**What you are asked to do**.
Arrange the rows from the line containing "Where should I click to: Shift" through the line containing "(x=69, y=156)" as a two-column CSV with the header input,output. Use one CSV line per row, put each field in quotes, turn line breaks into spaces, and leave out the pictures.

**Extracted material**.
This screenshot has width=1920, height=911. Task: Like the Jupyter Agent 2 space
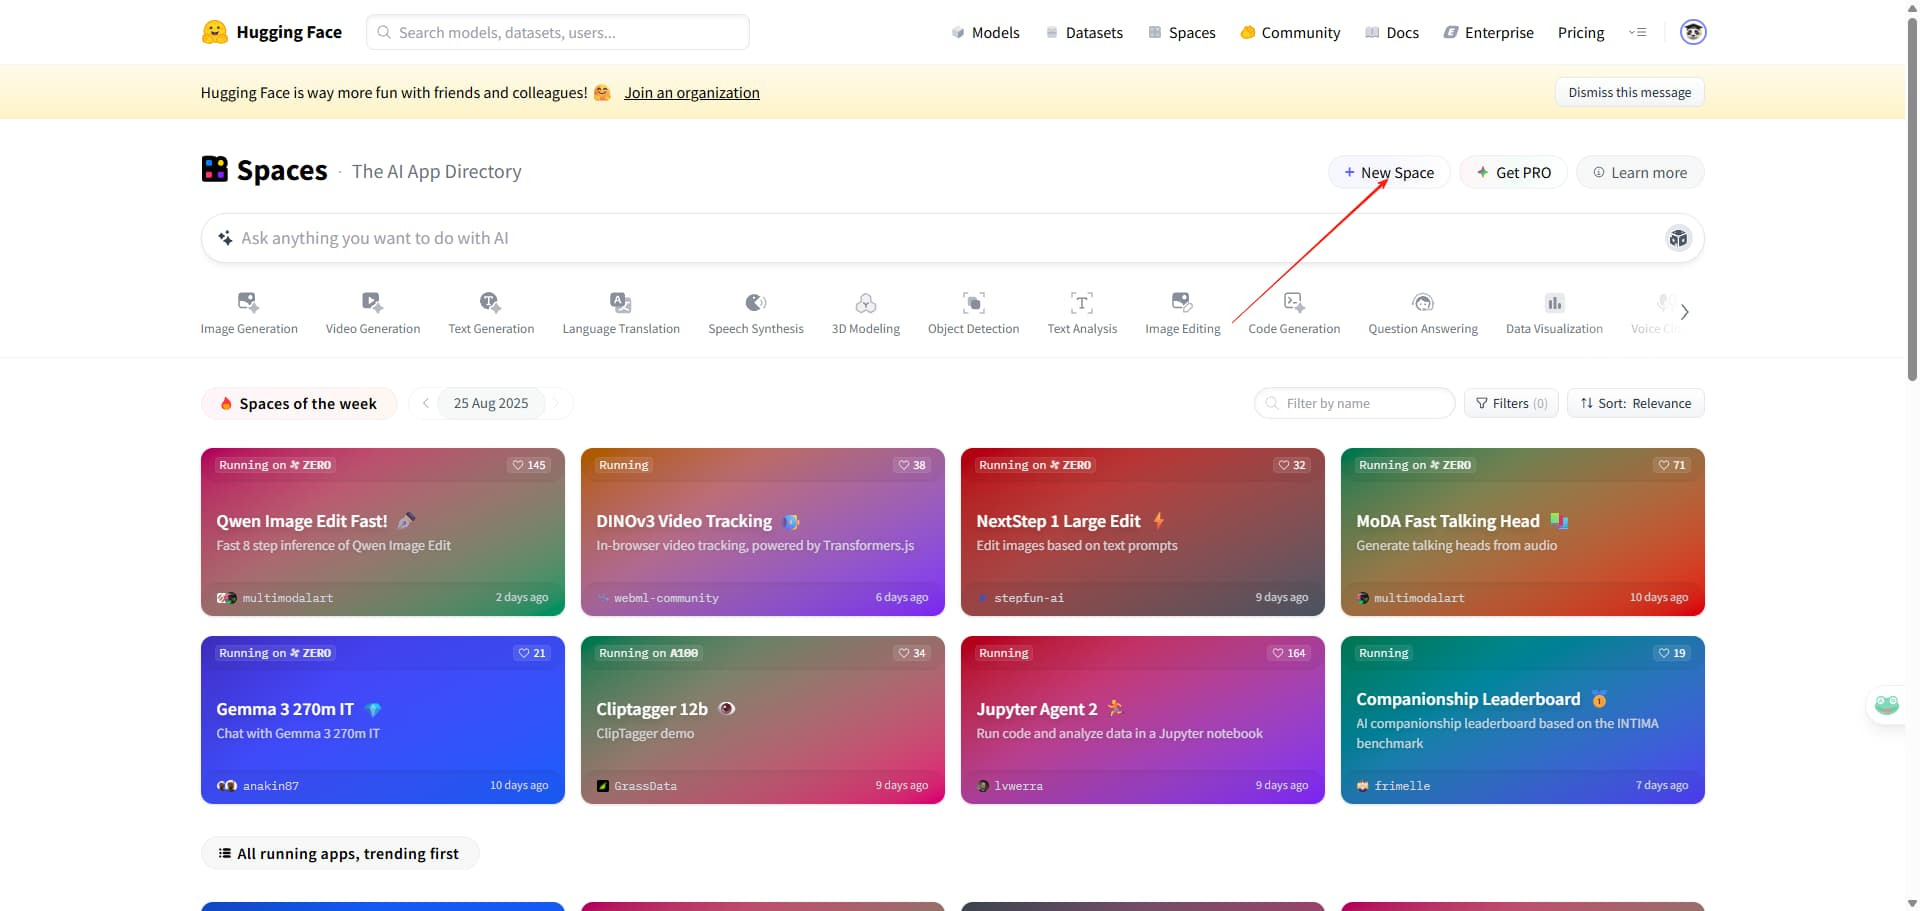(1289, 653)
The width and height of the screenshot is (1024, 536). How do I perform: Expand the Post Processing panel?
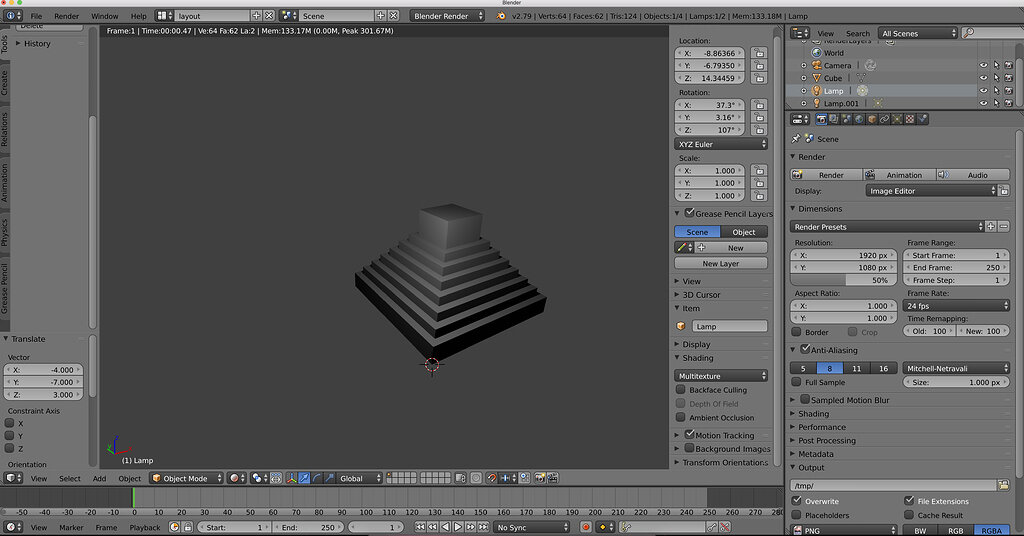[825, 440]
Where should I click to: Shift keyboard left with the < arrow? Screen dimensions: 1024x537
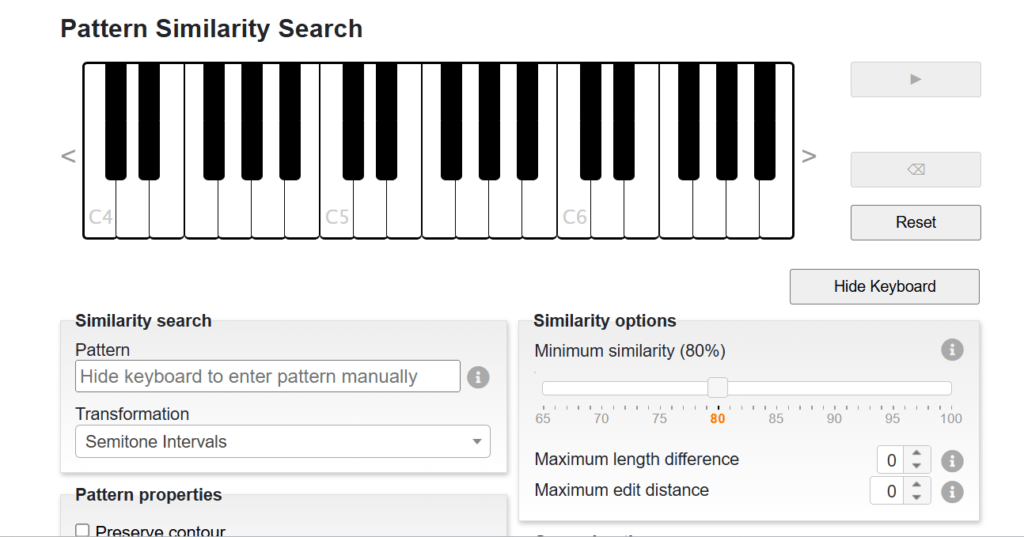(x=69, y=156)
* * *
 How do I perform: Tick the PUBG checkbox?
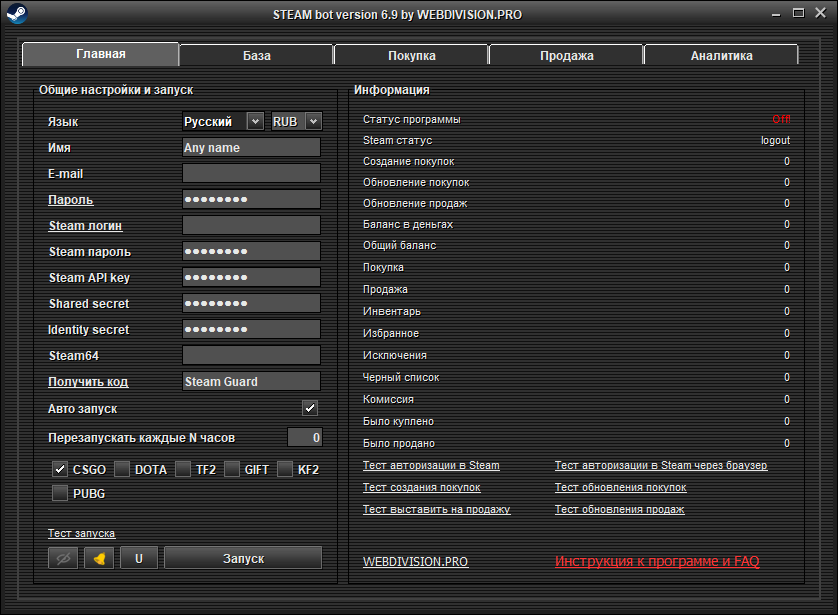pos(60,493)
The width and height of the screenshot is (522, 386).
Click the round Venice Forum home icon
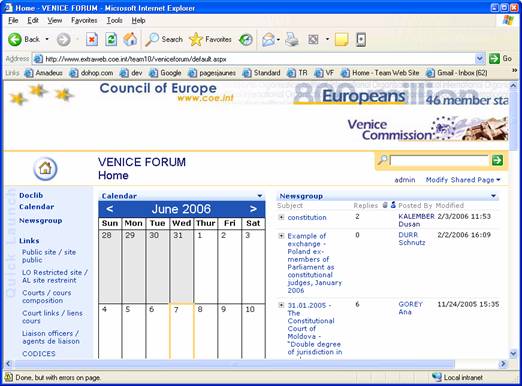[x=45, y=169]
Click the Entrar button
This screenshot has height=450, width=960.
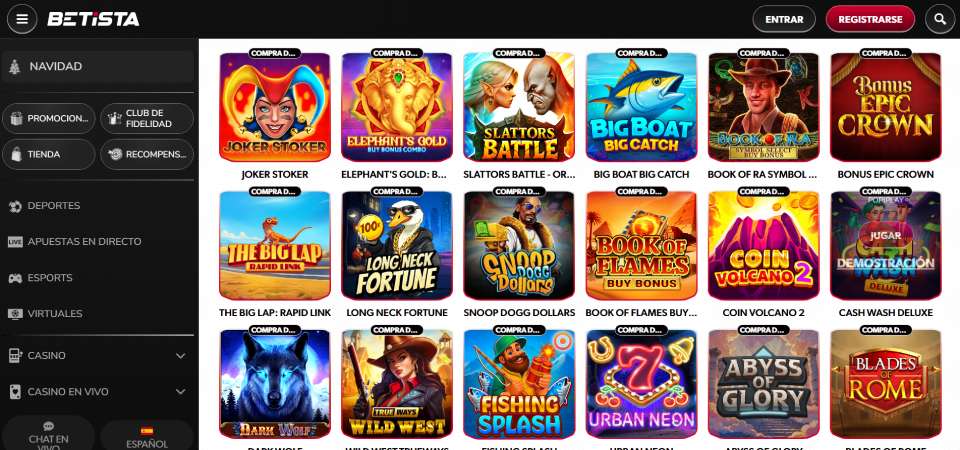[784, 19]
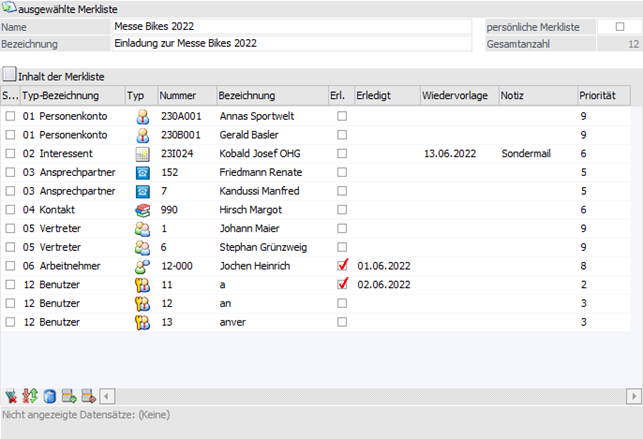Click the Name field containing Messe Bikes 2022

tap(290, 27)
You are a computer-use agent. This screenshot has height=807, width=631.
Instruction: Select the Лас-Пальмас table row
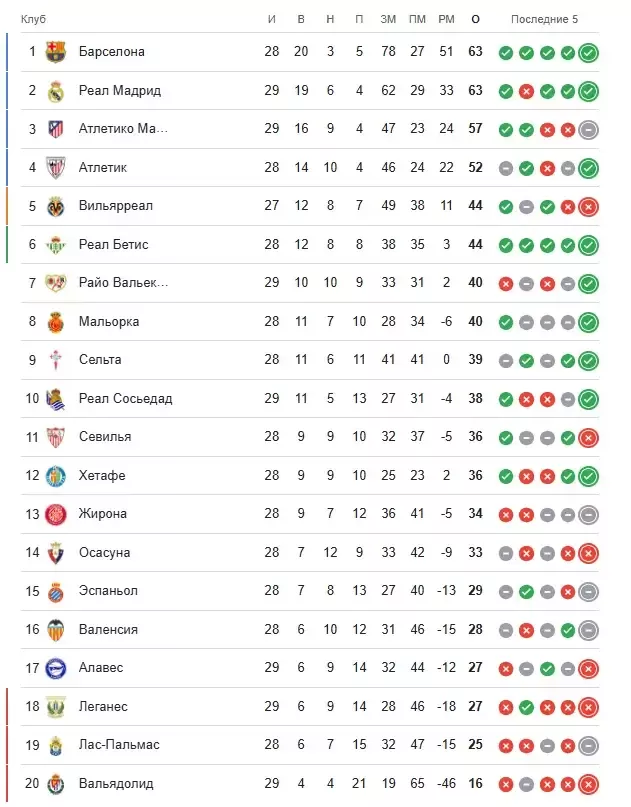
* * *
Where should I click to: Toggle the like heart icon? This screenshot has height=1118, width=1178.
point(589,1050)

**Result**.
input,output
"Where should I click to: Shift keyboard left with the < arrow? Screen dimensions: 1024x537","(x=69, y=156)"